Deal Spotlight: Aquilance Raises $16M from Ten Coves Capital

Transaction: Aquilance, a provider of personal financial management services for ultra-high-net-worth families and family offices, has raised a $16 million growth investment from Ten Coves Capital, a fintech-focused private equity firm known for its early backing of Bill.com. The transaction marks Aquilance’s first institutional capital raise in its 39-year history and represents a significant inflection point for the firm as it accelerates platform development and expands its go-to-market strategy.

Founded in 1987 as My Accountant, Aquilance has evolved from an outsourced bill pay and accounting service into a modern wealthtech platform supporting complex financial administration across bookkeeping, bill pay, investment accounting, and entity-level reporting. Since rebranding in 2021, the company has strengthened its leadership team with executives from Envestnet and Morningstar, including CEO John Carey, CRO Kevin Reed, and CTO Craig Setera.

Why It Matters: This investment highlights several important themes shaping private capital deployment across wealthtech, fintech, and advisor enablement platforms.

First, sustained private equity interest in infrastructure providers that sit behind the advisor-client relationship rather than directly competing with advisors. Aquilance positions itself as an operational extension of advisory firms, handling the increasingly complex financial administration demands of high- and ultra-high-net-worth clients so advisors can remain focused on advice, growth, and client relationships. This “picks-and-shovels” positioning continues to resonate with investors seeking durable, recurring revenue models embedded deeply into advisor workflows.

Aquilance’s nearly 40-year operating history, combined with its first institutional raise, mirrors a familiar private equity playbook: modernize technology, professionalize go-to-market functions, and scale distribution without disrupting trusted client relationships. Ten Coves’ fintech pedigree further suggests confidence in Aquilance’s ability to productize complex financial administration in a way that feels intuitive and bank-like to end clients. The deal signals continued convergence between wealth management and fintech infrastructure. By verticalizing a Bill.com-style money movement and reporting experience specifically for advisors serving wealthy families, Aquilance is addressing a persistent gap in the market. 
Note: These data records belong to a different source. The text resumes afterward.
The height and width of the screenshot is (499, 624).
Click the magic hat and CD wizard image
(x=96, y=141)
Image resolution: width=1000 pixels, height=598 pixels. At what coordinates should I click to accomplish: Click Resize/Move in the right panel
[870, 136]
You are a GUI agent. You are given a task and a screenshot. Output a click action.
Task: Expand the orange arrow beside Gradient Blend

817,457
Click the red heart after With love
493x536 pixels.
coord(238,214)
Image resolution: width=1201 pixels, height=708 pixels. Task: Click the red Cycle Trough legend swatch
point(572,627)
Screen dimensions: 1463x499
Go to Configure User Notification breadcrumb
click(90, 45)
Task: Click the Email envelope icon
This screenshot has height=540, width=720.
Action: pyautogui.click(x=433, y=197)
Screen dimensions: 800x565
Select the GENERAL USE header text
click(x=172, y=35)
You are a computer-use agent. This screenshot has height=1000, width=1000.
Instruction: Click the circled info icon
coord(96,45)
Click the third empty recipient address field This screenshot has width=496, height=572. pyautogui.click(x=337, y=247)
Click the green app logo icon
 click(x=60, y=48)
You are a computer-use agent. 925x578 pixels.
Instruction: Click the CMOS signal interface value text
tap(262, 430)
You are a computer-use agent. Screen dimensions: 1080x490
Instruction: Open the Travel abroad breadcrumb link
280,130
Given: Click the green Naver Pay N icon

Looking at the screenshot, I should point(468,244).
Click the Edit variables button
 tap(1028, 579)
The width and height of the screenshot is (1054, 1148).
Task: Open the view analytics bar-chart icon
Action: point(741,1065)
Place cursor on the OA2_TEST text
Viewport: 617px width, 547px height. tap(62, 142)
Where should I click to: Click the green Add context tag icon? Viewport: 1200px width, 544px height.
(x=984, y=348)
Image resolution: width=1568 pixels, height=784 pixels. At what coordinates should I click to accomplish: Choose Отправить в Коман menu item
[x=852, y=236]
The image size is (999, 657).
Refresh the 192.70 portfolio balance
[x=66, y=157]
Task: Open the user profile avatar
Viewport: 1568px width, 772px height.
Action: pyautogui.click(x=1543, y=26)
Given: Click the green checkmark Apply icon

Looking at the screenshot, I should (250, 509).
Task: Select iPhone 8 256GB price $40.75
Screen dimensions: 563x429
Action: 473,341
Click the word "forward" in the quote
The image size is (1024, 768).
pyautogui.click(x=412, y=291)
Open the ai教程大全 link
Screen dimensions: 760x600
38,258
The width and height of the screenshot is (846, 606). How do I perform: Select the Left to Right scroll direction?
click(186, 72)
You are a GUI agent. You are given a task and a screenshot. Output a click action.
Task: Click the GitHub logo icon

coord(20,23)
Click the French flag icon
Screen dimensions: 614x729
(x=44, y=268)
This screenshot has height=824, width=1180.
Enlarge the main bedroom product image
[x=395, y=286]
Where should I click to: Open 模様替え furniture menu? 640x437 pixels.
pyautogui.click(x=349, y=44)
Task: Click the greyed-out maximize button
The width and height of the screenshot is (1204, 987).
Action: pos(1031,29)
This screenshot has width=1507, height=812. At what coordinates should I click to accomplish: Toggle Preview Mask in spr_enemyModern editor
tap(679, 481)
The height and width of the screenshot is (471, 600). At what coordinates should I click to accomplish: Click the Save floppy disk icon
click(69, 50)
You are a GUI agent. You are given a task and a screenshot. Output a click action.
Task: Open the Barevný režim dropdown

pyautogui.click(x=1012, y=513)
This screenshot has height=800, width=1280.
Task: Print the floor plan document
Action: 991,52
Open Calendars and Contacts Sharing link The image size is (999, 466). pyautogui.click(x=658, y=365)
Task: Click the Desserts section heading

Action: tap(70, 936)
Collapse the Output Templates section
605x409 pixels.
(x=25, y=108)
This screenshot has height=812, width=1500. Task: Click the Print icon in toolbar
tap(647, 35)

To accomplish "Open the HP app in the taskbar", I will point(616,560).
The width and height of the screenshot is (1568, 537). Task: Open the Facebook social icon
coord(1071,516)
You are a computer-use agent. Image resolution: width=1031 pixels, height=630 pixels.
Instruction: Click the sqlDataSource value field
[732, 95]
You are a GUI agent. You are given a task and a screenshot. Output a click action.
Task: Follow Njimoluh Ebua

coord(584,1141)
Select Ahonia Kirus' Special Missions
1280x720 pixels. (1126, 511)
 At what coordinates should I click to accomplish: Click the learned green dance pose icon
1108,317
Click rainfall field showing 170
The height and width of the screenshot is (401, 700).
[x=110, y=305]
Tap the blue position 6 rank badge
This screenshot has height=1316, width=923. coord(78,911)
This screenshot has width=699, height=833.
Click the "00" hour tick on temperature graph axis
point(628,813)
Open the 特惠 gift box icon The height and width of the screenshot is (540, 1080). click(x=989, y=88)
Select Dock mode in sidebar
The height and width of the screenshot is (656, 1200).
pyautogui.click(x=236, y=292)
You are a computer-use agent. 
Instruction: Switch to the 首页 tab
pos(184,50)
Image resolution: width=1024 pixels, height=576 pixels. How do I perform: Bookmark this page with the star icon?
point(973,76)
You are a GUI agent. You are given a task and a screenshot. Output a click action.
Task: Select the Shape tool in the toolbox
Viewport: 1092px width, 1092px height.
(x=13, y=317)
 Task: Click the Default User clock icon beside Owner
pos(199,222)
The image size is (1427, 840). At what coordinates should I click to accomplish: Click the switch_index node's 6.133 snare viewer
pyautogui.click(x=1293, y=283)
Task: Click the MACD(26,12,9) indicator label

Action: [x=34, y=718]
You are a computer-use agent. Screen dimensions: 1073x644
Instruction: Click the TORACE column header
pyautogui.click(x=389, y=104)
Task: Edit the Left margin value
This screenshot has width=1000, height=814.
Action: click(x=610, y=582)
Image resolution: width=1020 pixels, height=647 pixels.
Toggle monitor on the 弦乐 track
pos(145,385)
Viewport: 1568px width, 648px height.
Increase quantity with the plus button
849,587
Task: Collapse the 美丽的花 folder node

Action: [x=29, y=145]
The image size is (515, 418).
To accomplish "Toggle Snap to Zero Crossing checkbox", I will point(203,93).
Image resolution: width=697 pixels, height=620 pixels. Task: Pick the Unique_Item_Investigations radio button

Finally, the focus on RIA home office adoption is notable. Rather than relying solely on advisor-by-advisor referrals, Aquilance is positioning itself to become part of the standardized service stack at large advisory firms. For private equity investors, this shift introduces the potential for accelerated growth, improved customer acquisition efficiency, and greater enterprise-level contract value.

Deep Dive: The Competitive Moat of Systematic Value Creation

Entry valuations remain elevated as hold periods stretch beyond historical norms, financing costs reset higher, and exit windows continue to narrow. What began as a trend among the largest platforms has accelerated into an industry-wide movement: the establishment of dedicated Value Creation Offices and Centers of Excellence designed to deliver systematic operational improvement across portfolios. 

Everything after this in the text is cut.